▸ **Document passage**

The world of lions is no longer as simple as it once was. The classification of lions was changed in 2017 and this effectively declassified some existing lion subspecies.
Defining what a lion is by the continent they live on, or their physical appearance no longer applies.
So how do we know how many types of lions there are in the world? Read on to find out.
How Many Types Of Lion Are There?
From the reclassification of the categories of lion there emerged just two, Panthera leo leo and Panthera leo melanochaita.
The former is now commonly referred to as the Northern lion and the latter is called the Southern lion.
These categories are based on the genetic lineage of lions based in different places such as Africa and Asia.
Northern lions include populations in North, Central and West African countries as well as those in Asia.
Southern lions refer to populations which live across South, Southeast and East Africa.
The dividing line between these two types of lion is around Sudan and Ethiopia.
Previous subspecies of lion were determined by physical characteristics such as mane and skin color.
The new taxonomy of lions has removed some of the previously most well known types of lion as independent subspecies.
Those that are no longer deemed a separate subspecies include the Barbary lion, the Cape lion and the Asiatic lion.
In terms of geographical location the two most often referred to types of lions are the African and Asian, but we have seen that this is not based on the scientific classification.
However, even though lions from Asia and Africa are now called Northern lions and are deemed to be from the same genetic line there are many notable differences between them.
In general the lion has a long and powerful body which contrasts with its relatively short legs, head and neck.
Only the tiger is bigger in the cat family.
Male and female lions are dissimilar in appearance, with the male having its distinctive full mane.
No other big cat displays this sexual dimorphism.
Unlike other cats, lions prefer to live in large groups, consisting mostly females and young but with some males as well.
Despite these shared traits lions from around the world can vary in appearance and behavior.
Even those that share a genetic heritage can be markedly different.
This is the case between the commonly named African and Asian lions.
The African lion is typically what one calls to mind when speaking of lions and is an iconic symbol of Africa.
Males can grow between 8.5-10.8 feet in length and females are capable of growing to 7.8-8.8 feet.
These measurements don’t include the tail which adds another 3 feet.
Males can weigh around 550 lbs and females can weigh almost 400 lbs.
Found almost exclusively in Gir National Park in Gujarat state, the Asiatic lion is smaller than its African counterpart.
Males will grow no more than 9.5 feet excluding their tails and typically weigh 419 pounds.
They are also distinguished from African lions by the less luxuriant mane which exposes their ears.
Asian lions also have a fold of skin along the length of their belly, a feature African lions don’t have.
So although Northern lions encompass both North, Central and West African lions and Asian lions there are clearly physical differences between them despite their shared genetic heritage.
Complexity Of Lion Types
All types of lion will belong to either the Northern or Southern classification of lion according to their genealogy, but there are many sub populations or clades.
Despite theories about white lions being tawny lions suffering from albinism the White lion is actually the result of something called leucism which is a genetic mutation.
The recessive gene that causes this condition has only been found in lions in South Africa.
Barbary lions once lived in North Africa and were considered a subspecies of lion.
They had several names including Atlas lions, Nubian lions, and Berber lions.

▸ **What is required**
Please rewrite the paragraph in the lion article that begins "The world of lions is no longer" in shorter form, keeping its main facts.

▸ **Dataset excerpts**
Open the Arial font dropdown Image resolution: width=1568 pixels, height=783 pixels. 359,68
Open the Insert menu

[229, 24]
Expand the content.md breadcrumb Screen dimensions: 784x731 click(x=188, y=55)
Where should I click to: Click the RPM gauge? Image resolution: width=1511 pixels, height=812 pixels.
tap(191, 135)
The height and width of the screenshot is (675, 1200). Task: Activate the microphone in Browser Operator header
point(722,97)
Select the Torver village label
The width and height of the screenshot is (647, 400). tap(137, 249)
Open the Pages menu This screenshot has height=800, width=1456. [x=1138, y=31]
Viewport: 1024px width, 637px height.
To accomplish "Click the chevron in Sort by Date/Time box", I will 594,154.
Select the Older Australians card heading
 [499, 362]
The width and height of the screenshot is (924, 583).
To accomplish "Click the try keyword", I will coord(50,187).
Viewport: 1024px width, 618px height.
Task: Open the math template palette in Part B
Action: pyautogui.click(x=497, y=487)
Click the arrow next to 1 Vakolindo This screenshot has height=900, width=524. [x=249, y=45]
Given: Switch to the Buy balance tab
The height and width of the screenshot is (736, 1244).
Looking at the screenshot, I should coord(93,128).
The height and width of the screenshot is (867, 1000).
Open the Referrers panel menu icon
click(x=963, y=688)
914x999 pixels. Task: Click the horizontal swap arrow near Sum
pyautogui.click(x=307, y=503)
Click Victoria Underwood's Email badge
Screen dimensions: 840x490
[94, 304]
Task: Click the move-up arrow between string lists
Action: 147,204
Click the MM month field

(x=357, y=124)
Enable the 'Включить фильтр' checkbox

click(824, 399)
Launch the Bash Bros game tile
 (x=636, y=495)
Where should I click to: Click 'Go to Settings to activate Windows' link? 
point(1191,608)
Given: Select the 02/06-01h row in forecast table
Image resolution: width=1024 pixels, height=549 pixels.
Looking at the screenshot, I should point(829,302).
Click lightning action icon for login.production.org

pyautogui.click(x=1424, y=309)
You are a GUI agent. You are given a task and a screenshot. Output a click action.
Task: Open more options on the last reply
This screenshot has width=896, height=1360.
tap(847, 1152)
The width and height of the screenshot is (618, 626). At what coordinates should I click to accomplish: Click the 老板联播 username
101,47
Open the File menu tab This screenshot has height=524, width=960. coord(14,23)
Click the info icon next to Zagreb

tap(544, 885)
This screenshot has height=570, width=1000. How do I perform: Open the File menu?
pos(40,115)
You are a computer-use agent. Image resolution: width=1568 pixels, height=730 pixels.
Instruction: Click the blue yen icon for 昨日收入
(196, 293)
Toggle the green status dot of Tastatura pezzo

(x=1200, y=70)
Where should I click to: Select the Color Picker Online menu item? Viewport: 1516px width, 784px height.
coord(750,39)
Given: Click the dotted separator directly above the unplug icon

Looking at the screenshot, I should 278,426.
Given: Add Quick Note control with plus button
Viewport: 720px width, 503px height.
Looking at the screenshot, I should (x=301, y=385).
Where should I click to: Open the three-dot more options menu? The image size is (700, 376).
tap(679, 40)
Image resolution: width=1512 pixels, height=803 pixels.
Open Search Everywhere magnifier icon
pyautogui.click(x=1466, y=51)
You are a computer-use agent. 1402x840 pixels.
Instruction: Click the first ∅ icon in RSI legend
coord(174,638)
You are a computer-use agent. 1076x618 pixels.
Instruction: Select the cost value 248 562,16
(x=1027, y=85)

▸ **Solution**
Lion classification grew more complex in 2017, when a change effectively declassified some existing lion subspecies.